While other scholars have found similarities between the views of Cournot and American philosopher Thomas Kuhn (1922–1996), and also between Renouvier and Kuhn, Schmaus finds more connections between the work of Cournot and Comte, as well as Cournot and English philosopher William Whewell (1794–1866). The term “scientific revolution” is typically used by philosophers and historians in reference to the transition from Earth-centered astronomy to Sun-centered astronomy, which was proposed by Polish mathematician Nicolaus Copernicus (1473–1543) and developed further by English mathematician and physicist Sir Isaac Newton (1643–1727), as well as to other major changes in the history of science.

“Kuhn had maintained the pessimistic view that working scientists are locked into ‘conceptual boxes’ or ‘paradigms’—points of view that are ‘incommensurable’ with one another—calling into question how it is possible for scientists to communicate rationally [with] one another and thus whether scientific progress [can be made] when paradigms change,” Schmaus says. “Rather than reading Kuhn back into Cournot’s views of scientific revolutions, it makes more sense to interpret him in the light of his predecessors. Like Comte, he regarded the development of new methods of mathematical analysis, along with their applications to new fields of study, as the source of revolutions. But also, like William Whewell, he saw scientific revolutions as entailing the progressive simplicity of scientific theories—that is, streamlining them by getting rid of arbitrary assumptions.”
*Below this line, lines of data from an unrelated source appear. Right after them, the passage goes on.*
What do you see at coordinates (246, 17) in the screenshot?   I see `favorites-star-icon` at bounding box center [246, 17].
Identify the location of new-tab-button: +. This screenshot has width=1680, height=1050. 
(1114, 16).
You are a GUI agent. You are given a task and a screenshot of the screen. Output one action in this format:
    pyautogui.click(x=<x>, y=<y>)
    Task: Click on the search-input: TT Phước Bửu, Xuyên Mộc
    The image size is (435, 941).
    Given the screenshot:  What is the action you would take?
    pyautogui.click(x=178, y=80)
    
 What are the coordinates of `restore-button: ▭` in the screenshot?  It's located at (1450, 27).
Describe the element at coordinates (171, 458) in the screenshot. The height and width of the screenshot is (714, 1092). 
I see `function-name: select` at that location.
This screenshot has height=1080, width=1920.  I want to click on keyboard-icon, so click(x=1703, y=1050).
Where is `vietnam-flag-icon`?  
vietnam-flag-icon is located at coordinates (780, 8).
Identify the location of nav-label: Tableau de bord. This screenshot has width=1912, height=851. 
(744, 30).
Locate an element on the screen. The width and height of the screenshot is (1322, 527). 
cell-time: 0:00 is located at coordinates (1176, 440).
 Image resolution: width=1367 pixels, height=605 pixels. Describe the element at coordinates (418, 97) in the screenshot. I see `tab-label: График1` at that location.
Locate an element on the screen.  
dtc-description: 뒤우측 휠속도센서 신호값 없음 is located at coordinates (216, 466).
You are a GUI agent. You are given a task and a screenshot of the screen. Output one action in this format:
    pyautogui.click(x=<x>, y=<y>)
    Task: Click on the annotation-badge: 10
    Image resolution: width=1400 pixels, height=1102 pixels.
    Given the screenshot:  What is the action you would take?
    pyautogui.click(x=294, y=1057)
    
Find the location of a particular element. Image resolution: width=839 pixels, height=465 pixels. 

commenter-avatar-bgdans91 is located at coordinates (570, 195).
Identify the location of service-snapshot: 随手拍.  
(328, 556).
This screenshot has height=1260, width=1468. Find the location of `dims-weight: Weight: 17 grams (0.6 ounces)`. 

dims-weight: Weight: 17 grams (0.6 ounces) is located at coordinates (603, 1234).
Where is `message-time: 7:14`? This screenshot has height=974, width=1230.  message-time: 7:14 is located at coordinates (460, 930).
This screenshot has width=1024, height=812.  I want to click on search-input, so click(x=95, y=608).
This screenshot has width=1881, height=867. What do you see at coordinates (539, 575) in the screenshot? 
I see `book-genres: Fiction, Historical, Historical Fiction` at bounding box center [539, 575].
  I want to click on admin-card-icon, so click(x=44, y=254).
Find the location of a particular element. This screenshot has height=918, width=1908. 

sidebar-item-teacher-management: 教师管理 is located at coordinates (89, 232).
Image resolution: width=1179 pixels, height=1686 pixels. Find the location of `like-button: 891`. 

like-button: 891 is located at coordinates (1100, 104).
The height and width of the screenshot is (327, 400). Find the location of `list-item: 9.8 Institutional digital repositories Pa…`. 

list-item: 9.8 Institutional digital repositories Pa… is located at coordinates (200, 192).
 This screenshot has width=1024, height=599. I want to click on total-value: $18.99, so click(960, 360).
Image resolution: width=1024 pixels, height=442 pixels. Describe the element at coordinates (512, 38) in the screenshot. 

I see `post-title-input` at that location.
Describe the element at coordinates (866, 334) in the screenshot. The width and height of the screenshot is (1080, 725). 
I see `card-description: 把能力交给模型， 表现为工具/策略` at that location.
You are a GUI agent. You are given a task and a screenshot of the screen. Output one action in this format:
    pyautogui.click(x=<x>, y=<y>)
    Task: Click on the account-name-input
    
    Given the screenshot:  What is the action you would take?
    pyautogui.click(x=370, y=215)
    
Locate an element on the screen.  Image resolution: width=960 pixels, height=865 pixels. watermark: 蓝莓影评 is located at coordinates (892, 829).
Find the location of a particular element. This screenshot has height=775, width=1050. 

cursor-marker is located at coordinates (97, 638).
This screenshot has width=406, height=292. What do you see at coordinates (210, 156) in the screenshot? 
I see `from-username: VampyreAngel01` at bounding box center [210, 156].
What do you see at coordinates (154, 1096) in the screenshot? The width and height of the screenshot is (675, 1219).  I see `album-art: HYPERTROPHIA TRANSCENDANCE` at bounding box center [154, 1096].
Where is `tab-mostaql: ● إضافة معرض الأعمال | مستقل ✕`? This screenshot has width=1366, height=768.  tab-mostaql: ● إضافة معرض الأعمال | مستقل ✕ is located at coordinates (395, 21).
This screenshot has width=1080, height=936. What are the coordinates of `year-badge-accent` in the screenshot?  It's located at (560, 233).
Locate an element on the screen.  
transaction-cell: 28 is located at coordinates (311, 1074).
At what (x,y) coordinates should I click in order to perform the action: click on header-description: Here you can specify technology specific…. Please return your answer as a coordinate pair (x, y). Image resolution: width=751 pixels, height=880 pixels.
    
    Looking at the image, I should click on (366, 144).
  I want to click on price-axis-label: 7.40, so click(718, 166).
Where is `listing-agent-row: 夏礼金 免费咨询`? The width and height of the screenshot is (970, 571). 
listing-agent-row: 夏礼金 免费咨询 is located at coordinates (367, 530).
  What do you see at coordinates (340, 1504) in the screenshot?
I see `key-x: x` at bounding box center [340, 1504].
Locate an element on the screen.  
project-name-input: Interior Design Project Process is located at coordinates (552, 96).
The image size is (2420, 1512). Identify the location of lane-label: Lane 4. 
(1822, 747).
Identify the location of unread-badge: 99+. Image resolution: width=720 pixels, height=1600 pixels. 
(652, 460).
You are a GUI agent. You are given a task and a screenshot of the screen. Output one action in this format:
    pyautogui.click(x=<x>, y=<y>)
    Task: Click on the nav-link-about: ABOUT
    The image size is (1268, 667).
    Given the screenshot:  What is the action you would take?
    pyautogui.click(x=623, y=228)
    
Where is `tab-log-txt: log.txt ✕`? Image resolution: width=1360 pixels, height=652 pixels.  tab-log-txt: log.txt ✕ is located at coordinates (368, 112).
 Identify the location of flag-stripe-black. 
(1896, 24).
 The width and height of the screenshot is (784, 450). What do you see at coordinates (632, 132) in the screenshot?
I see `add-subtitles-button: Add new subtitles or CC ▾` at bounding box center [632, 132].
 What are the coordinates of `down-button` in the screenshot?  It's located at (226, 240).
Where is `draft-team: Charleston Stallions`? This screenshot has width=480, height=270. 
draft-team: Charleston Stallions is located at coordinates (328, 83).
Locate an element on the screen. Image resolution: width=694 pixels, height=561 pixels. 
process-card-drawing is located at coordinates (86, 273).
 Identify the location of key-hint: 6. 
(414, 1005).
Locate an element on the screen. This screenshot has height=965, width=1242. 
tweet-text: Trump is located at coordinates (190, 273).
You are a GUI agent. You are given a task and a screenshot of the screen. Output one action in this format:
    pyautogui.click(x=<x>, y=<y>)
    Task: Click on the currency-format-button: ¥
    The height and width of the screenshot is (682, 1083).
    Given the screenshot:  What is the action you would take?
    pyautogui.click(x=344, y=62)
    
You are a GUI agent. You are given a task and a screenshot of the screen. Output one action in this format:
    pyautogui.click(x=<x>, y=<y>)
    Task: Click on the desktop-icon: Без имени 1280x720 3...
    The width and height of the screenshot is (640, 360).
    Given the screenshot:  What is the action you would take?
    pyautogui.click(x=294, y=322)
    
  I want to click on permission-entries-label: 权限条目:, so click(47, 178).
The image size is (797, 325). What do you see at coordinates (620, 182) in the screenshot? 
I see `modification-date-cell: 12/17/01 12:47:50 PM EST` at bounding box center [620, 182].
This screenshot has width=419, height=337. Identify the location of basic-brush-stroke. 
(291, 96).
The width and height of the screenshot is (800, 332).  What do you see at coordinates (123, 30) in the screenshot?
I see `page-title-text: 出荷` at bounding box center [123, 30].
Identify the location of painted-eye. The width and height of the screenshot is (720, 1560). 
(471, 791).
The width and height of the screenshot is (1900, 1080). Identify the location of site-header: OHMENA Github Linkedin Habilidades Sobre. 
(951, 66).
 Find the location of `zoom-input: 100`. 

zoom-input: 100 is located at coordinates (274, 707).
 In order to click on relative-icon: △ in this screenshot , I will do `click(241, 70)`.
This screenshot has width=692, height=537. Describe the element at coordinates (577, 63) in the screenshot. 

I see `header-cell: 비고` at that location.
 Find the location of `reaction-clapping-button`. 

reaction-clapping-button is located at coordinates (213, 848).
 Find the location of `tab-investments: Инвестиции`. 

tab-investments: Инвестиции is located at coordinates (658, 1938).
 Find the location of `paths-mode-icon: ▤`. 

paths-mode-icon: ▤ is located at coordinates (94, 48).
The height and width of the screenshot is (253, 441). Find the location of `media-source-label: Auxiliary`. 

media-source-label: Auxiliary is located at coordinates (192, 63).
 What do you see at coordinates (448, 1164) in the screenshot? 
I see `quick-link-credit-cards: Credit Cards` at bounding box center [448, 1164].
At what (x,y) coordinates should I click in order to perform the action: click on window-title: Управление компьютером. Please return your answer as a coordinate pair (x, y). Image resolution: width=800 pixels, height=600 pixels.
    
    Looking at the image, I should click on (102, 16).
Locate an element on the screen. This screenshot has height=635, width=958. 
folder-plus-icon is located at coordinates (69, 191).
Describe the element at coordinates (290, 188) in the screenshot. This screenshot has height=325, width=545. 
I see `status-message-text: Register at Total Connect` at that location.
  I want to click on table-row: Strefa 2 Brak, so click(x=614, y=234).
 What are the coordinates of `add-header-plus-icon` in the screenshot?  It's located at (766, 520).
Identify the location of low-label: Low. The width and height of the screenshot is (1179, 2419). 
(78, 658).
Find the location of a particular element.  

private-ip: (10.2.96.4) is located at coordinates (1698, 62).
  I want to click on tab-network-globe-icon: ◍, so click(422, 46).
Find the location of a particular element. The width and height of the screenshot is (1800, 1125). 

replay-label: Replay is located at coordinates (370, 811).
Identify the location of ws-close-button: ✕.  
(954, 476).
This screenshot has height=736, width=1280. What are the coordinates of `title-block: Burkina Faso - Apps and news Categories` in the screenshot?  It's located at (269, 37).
Renouvier, meanwhile, had what Schmaus calls a “more sophisticated” view of scientific revolutions.

“He thought of scientific research communities as governed by a social contract, much like political society at large,” Schmaus says. “This contract included both implicit and explicit rules of engagement and discourse among scientists, through which they discussed, analyzed, and criticized the concepts, theories, and methods of their field. Revolutions occur when scientists feel the need to revise the contract, to clarify it, to make explicit what was formerly only implicit, and to correct or even reject parts of it.”

Schmaus argues that both Cournot and Renouvier found greater continuity through scientific revolutions than Kuhn did, and says this is especially true of Renouvier.

“Where Kuhn had tried to define a scientific community solely in terms of shared concepts, methods, and theories, Renouvier recognized that there is perhaps a deeper level of commitments to pursue science communally,” Schmaus says. “That is, scientists may disagree about or even change their methods and theories, yet still recognize one another as belonging to a scientific community.”

Schmaus cites changes in the field of psychological research as a contemporary example of this.

“About 10 or 12 years ago, psychology made some major methodological changes, requiring research projects to be preregistered [and] specifying [that] the goals and hypotheses undergo testing before the research was to be carried out,” he says. “No longer was it enough just to collect lots of data in the hopes that one will find some statistically significant correlations somewhere. Yet in spite of this major change, research psychologists still recognize one another as belonging to the same scientific community. The present is not ‘incommensurable’ with the past, as Kuhn would have had it.”

Schmaus also recently co-authored the introduction of a special issue of HOPOS, the journal of the International Society for the History of Philosophy of Science, and selected the articles that went into the issue along with his co-editor. The issue is titled “Nineteenth-Century French Philosophy of Science: Positivism and Its Continuations.”